Si bien es verdad que existe un deliberado empeño en hacernos creer que nuestro modo de vida no solo es envidiable y perfecto, sino moderno y desacomplejado, si bien tratamos de persuadirnos de que hemos dejado atrás las molestas convenciones teñidas de sepia del pasado, por el contrario, la ceñuda realidad se empecina también a su vez, con insistencia y quizá con más ahínco, en demostrarnos que de moderno y envidiable tenemos, a lo sumo y no en todos los casos, el corte de pelo. A través de multitud de plataformas se nos presenta un mundo idílico, un mundo que, aparentemente, recorremos hoy gozosos, henchidos de optimismo, pero que, como un frágil decorado de cartón bajo la furiosa lluvia otoñal, se desmorona con rapidez.

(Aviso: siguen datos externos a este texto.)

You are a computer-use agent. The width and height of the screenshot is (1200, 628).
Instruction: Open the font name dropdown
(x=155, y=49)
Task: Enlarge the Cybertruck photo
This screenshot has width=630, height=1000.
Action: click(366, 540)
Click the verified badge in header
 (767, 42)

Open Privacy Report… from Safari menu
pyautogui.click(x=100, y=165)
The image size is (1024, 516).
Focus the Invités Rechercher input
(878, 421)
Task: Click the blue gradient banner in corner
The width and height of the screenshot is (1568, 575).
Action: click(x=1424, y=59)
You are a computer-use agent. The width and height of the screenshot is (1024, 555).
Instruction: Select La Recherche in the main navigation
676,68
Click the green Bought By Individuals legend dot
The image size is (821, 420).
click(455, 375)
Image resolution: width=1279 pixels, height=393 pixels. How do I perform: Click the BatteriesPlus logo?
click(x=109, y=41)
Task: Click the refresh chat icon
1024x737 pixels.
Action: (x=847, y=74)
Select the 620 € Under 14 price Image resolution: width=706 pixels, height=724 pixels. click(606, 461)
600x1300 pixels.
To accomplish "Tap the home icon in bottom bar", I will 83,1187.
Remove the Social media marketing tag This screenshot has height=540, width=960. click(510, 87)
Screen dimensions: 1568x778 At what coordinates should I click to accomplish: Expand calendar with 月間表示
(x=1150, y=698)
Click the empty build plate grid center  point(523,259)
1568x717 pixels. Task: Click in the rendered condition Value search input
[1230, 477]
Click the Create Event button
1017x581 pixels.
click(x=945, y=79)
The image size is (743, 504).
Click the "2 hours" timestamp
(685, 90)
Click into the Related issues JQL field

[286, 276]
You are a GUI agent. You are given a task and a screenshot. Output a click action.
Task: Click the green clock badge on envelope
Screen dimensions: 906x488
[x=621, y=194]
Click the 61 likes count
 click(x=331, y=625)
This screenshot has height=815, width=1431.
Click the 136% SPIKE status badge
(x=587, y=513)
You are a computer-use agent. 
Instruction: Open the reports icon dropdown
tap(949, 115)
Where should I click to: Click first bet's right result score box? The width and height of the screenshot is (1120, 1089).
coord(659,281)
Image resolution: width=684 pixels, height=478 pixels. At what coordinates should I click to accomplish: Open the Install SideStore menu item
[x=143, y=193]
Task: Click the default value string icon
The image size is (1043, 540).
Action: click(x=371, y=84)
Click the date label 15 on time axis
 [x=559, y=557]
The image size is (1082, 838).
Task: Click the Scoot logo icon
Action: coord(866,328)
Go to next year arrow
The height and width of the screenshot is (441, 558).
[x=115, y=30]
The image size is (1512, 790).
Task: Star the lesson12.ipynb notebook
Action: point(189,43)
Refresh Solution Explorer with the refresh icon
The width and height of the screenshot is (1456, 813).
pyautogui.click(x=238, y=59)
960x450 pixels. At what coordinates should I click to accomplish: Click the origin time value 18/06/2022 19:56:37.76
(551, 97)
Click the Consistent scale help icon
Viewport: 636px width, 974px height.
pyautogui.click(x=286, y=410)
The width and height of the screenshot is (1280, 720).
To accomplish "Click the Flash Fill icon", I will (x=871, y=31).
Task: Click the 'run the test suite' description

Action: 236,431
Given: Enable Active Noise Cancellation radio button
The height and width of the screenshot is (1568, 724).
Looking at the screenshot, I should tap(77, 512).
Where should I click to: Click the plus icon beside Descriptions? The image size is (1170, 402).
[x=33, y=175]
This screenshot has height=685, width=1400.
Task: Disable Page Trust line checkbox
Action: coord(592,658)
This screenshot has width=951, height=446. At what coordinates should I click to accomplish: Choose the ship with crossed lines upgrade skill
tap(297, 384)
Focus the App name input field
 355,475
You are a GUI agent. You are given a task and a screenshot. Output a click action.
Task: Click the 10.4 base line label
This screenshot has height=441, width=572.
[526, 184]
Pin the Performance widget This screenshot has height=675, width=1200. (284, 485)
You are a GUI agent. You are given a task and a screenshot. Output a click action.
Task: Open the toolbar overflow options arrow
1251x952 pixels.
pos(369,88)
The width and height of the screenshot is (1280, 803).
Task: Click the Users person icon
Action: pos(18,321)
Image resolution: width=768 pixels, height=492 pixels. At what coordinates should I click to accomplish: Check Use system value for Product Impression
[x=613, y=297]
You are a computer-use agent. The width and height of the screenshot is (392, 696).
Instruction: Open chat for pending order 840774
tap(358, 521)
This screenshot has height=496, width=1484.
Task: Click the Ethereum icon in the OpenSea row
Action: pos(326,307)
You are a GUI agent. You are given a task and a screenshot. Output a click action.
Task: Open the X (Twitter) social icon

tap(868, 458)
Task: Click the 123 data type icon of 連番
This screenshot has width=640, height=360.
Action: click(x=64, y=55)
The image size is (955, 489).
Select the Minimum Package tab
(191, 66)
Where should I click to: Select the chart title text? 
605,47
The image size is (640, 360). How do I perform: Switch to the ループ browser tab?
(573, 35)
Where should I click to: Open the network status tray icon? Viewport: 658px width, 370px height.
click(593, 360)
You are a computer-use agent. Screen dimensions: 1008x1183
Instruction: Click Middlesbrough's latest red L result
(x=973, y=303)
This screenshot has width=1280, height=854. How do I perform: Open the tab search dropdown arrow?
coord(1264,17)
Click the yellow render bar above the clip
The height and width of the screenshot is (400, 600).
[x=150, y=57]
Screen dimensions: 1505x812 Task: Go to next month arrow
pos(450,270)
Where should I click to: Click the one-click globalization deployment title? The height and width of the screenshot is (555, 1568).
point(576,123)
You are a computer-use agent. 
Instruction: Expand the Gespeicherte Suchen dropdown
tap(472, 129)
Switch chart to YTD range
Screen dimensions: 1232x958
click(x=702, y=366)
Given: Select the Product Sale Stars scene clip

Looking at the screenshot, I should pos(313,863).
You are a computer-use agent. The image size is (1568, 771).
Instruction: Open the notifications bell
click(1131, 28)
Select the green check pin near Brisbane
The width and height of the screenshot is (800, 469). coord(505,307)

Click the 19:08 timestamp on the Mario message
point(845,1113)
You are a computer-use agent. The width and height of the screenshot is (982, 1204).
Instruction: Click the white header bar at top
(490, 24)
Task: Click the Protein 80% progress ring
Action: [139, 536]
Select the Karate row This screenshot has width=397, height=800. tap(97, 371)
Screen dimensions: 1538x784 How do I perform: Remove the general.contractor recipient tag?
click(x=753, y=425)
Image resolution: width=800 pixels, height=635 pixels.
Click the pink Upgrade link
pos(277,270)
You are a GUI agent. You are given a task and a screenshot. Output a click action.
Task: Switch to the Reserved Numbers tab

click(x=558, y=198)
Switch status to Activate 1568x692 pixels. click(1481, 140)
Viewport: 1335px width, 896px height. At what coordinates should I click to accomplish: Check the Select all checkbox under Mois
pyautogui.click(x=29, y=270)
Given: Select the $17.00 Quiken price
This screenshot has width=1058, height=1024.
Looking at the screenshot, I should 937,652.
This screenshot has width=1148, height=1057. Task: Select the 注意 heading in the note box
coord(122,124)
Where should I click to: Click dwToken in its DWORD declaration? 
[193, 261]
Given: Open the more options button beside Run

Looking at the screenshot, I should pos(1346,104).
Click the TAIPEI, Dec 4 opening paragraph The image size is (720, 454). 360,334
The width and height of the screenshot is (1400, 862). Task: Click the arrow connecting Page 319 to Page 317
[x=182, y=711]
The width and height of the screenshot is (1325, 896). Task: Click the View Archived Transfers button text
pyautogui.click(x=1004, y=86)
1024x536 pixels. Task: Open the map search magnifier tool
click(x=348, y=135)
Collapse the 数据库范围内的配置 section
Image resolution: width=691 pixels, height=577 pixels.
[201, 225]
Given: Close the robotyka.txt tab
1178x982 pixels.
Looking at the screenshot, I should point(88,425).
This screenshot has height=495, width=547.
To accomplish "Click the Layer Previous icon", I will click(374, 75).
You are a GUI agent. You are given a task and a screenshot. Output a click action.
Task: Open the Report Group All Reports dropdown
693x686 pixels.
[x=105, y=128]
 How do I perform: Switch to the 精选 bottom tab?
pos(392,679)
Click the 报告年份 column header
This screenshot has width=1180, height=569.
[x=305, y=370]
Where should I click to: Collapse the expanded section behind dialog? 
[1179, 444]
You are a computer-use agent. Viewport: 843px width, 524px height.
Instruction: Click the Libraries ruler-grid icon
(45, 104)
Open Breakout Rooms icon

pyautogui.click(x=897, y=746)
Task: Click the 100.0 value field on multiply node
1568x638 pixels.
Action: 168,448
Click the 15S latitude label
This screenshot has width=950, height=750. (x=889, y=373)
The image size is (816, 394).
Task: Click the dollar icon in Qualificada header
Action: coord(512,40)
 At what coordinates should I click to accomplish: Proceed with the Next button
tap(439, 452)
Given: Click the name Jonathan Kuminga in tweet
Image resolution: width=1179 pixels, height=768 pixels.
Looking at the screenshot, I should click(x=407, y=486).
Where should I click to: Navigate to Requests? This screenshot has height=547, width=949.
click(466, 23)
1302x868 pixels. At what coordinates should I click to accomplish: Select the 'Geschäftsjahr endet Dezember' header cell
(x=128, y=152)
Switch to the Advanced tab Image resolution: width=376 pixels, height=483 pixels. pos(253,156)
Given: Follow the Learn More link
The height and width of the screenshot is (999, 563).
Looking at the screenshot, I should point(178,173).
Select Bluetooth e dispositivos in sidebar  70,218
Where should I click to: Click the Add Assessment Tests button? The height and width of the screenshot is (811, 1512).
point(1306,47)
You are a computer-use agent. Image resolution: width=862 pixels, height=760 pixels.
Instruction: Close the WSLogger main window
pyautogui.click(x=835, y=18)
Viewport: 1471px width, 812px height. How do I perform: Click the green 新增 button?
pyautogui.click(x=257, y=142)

Los solteros, esa estirpe codiciable y mágica, corretean dichosos por los algodonosos pasillos de un precioso laberinto en que invariablemente encuentran alborozo y donde, entusiasmados, logran aliviar la inquietud de sus palpitantes corazones: enorme y cochina mentira. Tiempo atrás, los solteros —esa estirpe, más bien, abrumada y trágica— contaban con una ventaja primordial: se podía leer en las muecas congestionadas de sus rostros, sin miedo a la temida censura o al escarnio, una desolada tristeza. Era completamente lícito. Había motivos para sentirse atribulado, para merecer las muestras públicas de conmiseración. Hoy, sin embargo, un soltero se ve obligado a fingir que ha alcanzado un estado de inmejorable y digna complacencia, so pena de acabar enterrado bajo toneladas de infamia: la soltería ha de lucir como sinónimo de blindada y eufórica felicidad. No se atreva usted, botarate, a ponerlo en duda.
Pero lo cierto es que esta época actual, a despecho de su flamante escaparate, de sus fementidas imágenes, de sus edulcorados mensajes, de su obstinación en deslumbrarnos, permanece repleta de antiguos tópicos y de trincheras costumbristas: la vida de un soltero no es sencilla. Las reuniones familiares, verbigracia, son peligrosos campos de minas. Ahí va ese soltero egoísta que solo piensa en sí mismo y en su propia satisfacción, que repudia la sagrada esencia familiar con una sonrisita irreverente, que detesta a los niños. Atrapémoslo enseguida, cojámoslo por los pies. Se autoriza la pesca con arpón. Se recomienda, con encarecido ruego, marcarles el lomo con un hierro incandescente.
Poco importa, al parecer, que las razones de su soltería, en la mayoría de los casos, estén directamente relacionadas con la precariedad del mundo laboral —que amputa dramáticamente el deseo y las expectativas de formar una familia, o incluso de entablar una relación de pareja—, una precariedad crónica que se erige hoy, inevitablemente, como el terrible y vergonzoso símbolo de la estrategia fallida de un estado, de su estruendoso fracaso en materia social.
Asumiendo que la perspectiva femenina es aún más compleja, aborda un servidor este singular asunto, no obstante, de puntillas y desde un limitado punto de vista masculino, pues no se puede, únicamente con el objeto de escribir unas líneas, cambiar caprichosamente de sexo. Bueno, en realidad sí se puede.